Depois do 11 de Setembro de 2001, viveu “um mês de pânico.” Com 50 anos, o músico olha à volta, a partir de Nova Iorque, e não encontra facilmente um sítio seguro para se refugiar. Lá para o final de Agosto, chegará às lojas um disco muito especial. Chama-se Casa e foi gravado integralmente na casa de Tom Jobim, no Rio de Janeiro, durante cinco dias de 2001. Sakamoto tocou no piano de Jobim, Jacques Morelenbaum acompanhou-o ao violoncelo e Paula Morelenbaum cantou 16 temas do mestre brasileiro. De passagem por Lisboa, para promover esse disco, Sakamoto fala da sua obra e de muito mais.

VISÃO: Lembra-se de quando ouviu, pela primeira vez, Tom Jobim?

RYUICHI SAKAMOTO: Quando tinha 11 ou 12 anos, provavelmente, no Japão. Por volta de 1965, houve um grande boom de bossa nova, no Japão, que começou nos músicos de jazz japoneses. Nesse tempo, toda a gente estava louca com a bossa nova. Eu próprio formei uma banda de bossa nova, com os meus colegas de liceu – foi a minha primeira banda.
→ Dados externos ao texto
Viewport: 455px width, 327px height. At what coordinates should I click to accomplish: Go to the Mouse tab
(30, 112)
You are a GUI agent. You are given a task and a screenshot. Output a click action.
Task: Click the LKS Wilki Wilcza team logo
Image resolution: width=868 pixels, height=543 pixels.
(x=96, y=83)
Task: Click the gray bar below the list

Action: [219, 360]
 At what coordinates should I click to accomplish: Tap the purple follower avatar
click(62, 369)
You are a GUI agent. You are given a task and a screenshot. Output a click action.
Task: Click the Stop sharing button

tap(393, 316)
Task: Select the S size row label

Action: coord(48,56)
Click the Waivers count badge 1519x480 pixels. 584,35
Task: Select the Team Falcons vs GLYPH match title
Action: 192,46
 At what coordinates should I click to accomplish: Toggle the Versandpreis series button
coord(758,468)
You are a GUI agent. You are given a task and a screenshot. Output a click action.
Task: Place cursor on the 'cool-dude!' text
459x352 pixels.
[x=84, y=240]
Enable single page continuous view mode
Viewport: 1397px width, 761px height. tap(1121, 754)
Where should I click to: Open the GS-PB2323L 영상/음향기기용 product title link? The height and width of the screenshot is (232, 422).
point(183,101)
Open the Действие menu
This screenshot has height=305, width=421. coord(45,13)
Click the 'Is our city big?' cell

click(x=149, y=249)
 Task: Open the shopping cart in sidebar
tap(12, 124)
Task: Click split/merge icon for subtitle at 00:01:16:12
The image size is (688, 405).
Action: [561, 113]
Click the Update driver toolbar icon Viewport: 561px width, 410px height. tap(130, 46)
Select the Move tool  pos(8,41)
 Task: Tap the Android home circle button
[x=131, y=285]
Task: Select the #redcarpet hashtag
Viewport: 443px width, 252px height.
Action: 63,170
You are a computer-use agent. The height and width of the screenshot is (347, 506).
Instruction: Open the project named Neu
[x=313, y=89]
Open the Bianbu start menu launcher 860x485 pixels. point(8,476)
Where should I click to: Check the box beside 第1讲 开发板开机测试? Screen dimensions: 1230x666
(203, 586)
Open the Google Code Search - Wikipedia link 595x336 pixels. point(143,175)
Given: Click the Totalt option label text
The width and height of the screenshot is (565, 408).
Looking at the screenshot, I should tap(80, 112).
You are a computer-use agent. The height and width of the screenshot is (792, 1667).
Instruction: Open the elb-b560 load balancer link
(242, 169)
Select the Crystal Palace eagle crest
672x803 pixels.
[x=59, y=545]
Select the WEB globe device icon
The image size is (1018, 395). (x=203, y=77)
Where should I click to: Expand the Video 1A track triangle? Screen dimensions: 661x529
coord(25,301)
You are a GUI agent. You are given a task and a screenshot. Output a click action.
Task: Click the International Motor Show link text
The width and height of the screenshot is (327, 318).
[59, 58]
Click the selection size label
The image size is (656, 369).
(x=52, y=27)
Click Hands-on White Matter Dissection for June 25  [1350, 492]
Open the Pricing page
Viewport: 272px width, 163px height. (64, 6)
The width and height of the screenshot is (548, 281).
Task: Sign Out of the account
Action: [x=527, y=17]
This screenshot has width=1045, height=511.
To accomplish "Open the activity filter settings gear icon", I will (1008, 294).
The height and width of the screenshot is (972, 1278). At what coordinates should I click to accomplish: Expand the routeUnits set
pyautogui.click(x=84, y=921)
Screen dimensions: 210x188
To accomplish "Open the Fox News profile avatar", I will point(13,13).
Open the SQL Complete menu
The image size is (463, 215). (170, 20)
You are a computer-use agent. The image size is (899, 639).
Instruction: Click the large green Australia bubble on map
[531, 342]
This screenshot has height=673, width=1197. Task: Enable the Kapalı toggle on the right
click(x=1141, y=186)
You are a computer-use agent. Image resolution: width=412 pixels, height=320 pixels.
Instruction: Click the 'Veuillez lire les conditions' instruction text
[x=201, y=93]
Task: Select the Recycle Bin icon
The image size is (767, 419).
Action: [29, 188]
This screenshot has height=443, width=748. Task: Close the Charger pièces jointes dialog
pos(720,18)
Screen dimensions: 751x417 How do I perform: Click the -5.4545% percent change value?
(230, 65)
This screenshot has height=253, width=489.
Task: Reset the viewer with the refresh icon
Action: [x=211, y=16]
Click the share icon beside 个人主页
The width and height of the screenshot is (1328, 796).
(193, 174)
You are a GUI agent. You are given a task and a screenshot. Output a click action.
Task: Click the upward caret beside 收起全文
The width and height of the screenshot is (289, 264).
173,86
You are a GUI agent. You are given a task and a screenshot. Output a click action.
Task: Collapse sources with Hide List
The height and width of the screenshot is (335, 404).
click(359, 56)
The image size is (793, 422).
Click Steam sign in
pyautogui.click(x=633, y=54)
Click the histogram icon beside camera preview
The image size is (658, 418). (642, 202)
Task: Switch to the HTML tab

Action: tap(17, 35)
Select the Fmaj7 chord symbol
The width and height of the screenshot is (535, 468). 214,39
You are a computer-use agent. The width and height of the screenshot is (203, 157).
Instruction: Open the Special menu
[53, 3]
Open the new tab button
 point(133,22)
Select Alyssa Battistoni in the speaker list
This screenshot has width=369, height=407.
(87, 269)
Desde aí, sempre ouvi Tom Jobim, acompanhei sempre o seu trabalho, e o de João Gilberto também. Mas foi já depois de chegar a Nova Iorque que me aproximei mais da música brasileira. Conheci Arto Lindsay, que me apresentou ao Caetano [Veloso], a Marisa Monte. .. Depois, em 1992, Caetano foi tocar a Nova Iorque, com Jacques [Morelenbaum] na banda, eu achei incrível a maneira como ele tocava, fui ao back stage e pedi ao Caetano para me apresentar ao Jacques. Em 1996, estive com o Jacques e o Caetano em São Paulo e no Rio, e tivemos a sorte de ir visitar a casa de Tom Jobim, num anoitecer muito bonito; lembro-me dos pássaros a cantar e do som do vento. Logo nessa altura, pensei como seria fantástico gravar música naquela casa. Toquei nos pianos, eram dois, de Jobim – e vi as pautas que lá estavam: uma de Chopin, outra de Debussy. A experiência dessa noite é que desencadeou o projeto do disco Casa.

Consegue descrever a sensação de tocar no piano de Tom Jobim, de alguém que admirava tanto e há tanto tempo?

As marcas dos dedos de Tom Jobim nas teclas impressionaram-me muito. Mas só estavam nas escalas do meio – ele não necessitava de mais para compor as suas músicas, precisava de poucas notas. De uma nota só [risos]. Para mim, olhar para essas marcas fez-me pensar no sudário de Jesus… Foi difícil, de início, tocar naquelas teclas, pôr os meus dedos nas marcas dos seus dedos. Parecia algo de proibido! Não era um grande piano, um Yamaha Mini Grand, está longe de ser um piano de topo, mas tem um timbre muito particular.

Era possível esquecer que estava a tocar no piano de Tom Jobim ou sentia sempre esse peso?

Sim, às vezes esquecia-me de que estava a tocar num piano especial. Por outro lado, sempre que tocava uma nota, ela soava diferente de todos os outros pianos em que toco, e isso não me deixava esquecer totalmente. Mas quando se chega a uma certa fase, esquecemo-nos, de facto, do instrumento que estamos a tocar, qualquer que ele seja, porque ele toma-se uma parte do nosso corpo.

O que o trouxe agora a Lisboa?

Estou aqui para promover esse disco, Casa. Mas, de algum modo, foi planeado vir enquanto o Caetano Veloso estava aqui em concerto. Ele não sabia que eu vinha, por isso foi uma grande surpresa encontrar-me aqui, em Lisboa, no Coliseu, depois do primeiro concerto, nos bastidores, à sua espera, com uma garrafa de champanhe.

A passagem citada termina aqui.